Clemente Ganz Lúcio, diretor do Dieese (Departamento Intersindical de Estatística e Estudos Socioeconômicos), chama a atenção para o caráter interligado dos projetos constitucionais em curso. O dinheiro poupado do corte de benefícios previdenciários proposto é importante para viabilizar a PEC dos gastos, aprovada em outubro passado. Como o teto estabelecido impede o aumento de dispêndio público, será preciso tirar das aposentadorias para manter o mínimo de funcionamento em outras áreas (segurança, saúde, educação etc.).

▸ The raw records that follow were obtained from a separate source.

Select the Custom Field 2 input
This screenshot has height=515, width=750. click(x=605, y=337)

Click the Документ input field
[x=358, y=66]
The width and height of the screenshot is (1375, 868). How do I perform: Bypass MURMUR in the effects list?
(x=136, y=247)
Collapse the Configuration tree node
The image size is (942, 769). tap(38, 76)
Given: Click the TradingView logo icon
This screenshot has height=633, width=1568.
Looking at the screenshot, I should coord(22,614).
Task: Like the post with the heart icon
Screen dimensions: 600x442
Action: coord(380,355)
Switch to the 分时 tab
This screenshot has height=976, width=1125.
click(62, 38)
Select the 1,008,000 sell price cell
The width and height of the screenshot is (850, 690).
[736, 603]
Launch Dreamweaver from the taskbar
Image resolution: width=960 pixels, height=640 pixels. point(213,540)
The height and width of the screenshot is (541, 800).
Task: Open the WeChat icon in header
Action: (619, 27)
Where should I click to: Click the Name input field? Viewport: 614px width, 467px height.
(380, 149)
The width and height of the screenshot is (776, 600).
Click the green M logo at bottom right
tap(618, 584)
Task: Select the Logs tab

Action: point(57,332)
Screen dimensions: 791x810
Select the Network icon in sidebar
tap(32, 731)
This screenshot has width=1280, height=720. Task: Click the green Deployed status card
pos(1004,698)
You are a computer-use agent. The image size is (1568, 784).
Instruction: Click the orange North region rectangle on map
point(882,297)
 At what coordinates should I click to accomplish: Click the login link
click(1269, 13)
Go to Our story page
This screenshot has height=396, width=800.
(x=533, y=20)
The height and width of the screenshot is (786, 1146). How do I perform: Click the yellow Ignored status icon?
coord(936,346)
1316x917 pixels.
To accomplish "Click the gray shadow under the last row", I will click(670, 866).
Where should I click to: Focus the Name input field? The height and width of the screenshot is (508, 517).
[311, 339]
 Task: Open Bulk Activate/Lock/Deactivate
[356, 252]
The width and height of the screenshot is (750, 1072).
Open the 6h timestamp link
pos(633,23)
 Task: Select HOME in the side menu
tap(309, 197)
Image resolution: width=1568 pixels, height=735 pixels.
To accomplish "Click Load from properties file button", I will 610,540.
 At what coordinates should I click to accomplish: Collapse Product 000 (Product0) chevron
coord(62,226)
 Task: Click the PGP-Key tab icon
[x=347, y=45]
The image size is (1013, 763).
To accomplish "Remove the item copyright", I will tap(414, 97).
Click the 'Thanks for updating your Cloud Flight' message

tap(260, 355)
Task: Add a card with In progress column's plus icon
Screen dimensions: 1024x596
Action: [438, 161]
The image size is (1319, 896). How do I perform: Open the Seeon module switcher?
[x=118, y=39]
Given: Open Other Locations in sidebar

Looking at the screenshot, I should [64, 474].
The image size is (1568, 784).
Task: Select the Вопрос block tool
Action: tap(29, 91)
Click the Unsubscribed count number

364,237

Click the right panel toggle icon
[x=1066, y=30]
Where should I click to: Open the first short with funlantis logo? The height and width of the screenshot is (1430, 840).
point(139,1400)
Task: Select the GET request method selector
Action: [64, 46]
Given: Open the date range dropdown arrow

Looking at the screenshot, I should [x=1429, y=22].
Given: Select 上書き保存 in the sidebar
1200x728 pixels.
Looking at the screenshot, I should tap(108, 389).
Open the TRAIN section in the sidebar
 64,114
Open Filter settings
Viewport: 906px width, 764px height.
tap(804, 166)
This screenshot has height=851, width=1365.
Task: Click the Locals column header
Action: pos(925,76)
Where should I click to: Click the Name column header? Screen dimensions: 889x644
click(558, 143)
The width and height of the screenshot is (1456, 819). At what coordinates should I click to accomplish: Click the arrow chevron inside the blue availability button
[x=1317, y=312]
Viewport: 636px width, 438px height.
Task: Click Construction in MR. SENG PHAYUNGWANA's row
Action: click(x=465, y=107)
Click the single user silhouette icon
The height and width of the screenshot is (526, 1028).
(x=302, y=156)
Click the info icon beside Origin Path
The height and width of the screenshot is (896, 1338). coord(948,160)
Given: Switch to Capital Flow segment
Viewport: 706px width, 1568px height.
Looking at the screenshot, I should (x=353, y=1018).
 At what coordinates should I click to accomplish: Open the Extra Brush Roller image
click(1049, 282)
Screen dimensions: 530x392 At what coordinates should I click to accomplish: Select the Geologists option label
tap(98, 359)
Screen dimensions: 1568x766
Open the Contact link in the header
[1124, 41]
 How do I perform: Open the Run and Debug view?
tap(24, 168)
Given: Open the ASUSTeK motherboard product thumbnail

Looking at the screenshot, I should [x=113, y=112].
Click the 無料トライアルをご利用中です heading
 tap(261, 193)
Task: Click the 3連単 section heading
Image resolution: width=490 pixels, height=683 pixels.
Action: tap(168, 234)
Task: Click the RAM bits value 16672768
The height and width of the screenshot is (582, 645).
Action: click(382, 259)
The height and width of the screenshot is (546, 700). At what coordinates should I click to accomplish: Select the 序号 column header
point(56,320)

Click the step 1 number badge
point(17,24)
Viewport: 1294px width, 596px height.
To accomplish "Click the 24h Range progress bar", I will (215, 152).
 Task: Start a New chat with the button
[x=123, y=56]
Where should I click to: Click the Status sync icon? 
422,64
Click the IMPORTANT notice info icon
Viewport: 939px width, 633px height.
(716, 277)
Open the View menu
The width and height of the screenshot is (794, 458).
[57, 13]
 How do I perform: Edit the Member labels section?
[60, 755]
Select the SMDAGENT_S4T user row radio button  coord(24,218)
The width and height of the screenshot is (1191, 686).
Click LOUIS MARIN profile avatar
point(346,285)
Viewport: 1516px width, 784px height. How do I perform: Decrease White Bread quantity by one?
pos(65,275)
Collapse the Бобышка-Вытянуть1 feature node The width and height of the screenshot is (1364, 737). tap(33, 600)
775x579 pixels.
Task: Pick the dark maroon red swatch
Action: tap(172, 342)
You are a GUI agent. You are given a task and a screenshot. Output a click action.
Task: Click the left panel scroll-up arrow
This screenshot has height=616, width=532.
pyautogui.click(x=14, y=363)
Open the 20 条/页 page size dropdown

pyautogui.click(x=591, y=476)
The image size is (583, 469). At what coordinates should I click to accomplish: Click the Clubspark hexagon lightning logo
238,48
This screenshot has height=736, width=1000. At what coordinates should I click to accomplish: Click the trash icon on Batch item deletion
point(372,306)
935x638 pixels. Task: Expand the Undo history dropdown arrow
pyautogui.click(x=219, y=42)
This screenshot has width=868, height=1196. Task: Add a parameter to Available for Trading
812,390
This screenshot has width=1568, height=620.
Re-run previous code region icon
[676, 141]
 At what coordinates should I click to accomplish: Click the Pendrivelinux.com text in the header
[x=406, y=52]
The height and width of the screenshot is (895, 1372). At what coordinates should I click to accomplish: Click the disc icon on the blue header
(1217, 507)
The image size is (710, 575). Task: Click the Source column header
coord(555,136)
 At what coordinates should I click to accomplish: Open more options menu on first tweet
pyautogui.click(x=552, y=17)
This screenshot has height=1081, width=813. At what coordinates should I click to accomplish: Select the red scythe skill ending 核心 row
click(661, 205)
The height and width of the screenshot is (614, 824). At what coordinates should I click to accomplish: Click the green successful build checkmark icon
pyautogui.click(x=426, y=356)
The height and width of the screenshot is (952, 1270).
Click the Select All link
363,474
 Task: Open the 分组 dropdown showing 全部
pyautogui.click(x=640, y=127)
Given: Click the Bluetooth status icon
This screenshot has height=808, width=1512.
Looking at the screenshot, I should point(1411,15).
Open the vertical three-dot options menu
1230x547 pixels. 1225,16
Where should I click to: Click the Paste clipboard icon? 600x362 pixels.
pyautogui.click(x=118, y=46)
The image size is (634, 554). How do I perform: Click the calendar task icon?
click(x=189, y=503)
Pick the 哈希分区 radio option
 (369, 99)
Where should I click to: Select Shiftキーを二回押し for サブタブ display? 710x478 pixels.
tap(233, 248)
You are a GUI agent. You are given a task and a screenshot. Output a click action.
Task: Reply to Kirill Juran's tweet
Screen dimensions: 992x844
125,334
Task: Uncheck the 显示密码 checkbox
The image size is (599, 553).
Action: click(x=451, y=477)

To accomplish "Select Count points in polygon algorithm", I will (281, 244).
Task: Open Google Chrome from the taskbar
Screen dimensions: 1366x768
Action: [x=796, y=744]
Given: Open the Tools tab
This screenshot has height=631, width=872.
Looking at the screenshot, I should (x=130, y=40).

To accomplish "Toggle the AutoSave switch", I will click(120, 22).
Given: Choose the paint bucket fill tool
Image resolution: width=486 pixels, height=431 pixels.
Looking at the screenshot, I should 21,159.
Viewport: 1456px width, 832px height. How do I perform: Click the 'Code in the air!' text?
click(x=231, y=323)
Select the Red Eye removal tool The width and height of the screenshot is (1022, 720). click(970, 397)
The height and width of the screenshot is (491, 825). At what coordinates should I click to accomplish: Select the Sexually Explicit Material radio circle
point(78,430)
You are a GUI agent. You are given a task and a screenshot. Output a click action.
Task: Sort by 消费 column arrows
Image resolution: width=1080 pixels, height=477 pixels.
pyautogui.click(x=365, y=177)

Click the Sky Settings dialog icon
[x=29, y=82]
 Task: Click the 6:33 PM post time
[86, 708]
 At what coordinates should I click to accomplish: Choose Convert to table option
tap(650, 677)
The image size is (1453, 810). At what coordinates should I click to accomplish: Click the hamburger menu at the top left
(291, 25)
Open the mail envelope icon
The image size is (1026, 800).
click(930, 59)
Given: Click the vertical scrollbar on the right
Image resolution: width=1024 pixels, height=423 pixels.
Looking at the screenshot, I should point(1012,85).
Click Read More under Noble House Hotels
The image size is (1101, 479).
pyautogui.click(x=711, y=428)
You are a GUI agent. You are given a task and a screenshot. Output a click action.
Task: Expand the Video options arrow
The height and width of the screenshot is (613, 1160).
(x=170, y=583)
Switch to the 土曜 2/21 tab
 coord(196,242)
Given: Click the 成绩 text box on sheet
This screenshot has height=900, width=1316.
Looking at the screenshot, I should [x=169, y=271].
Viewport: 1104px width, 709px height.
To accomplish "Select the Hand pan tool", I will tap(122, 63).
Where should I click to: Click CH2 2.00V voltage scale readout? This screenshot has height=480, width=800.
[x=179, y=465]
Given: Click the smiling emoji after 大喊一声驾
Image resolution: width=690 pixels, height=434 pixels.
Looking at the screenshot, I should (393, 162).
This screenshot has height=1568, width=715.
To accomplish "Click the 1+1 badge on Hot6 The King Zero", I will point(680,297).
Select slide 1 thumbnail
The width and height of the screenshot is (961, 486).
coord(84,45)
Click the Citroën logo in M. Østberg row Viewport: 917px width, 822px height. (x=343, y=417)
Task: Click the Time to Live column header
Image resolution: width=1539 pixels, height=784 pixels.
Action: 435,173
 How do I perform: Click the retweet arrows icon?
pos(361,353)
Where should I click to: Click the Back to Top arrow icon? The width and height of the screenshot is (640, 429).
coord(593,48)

Por outro lado, o regime de urgência aprovado para as alterações na legislação existente desde os anos 1940 pode eliminar direitos históricos da classe trabalhadora. Além de permitir, entre outras muitas medidas, que o negociado prevaleça sobre o legislado, abrindo o caminho para que a CLT vire letra morta onde os sindicatos são mais fracos, o parecer do deputado Rogério Marinho (PSDB-RN) investe contra o imposto sindical. Embora a contribuição obrigatória seja fonte inequívoca de burocratização, aboli-lo no contexto desta reforma significa esvaziar a principal fonte de resistência ao retrocesso generalizado.

Para completar, a Câmara, ao ampliar, em março, por 231 a 188 votos, o raio de ação das empresas terceirizadas, que agora podem realizar também as atividades-fim de outras firmas, colocou nova parcela da força de trabalho mais longe do alcance da fiscalização. Pode-se imaginar o quanto tudo isso precarizará as relações de trabalho, tendendo, talvez, a diminuir a base de arrecadação da Previdência e reforçando a necessidade de cortar benefícios.

Aos poucos, como se viu na manifestação de 15/3, a sociedade começa a acordar para o tamanho do retrocesso em curso. Redução do valor do trabalho, deterioração dos serviços públicos, destruição e venda do patrimônio nacional para estrangeiros, desindustrialização acelerada e ameaça às liberdades democráticas. Resta saber se haverá tempo para desligar o modo demolição em que o jogo atual vem sendo jogado antes que seja tarde. Parte da resposta virá nos protestos previstos para sexta que vem.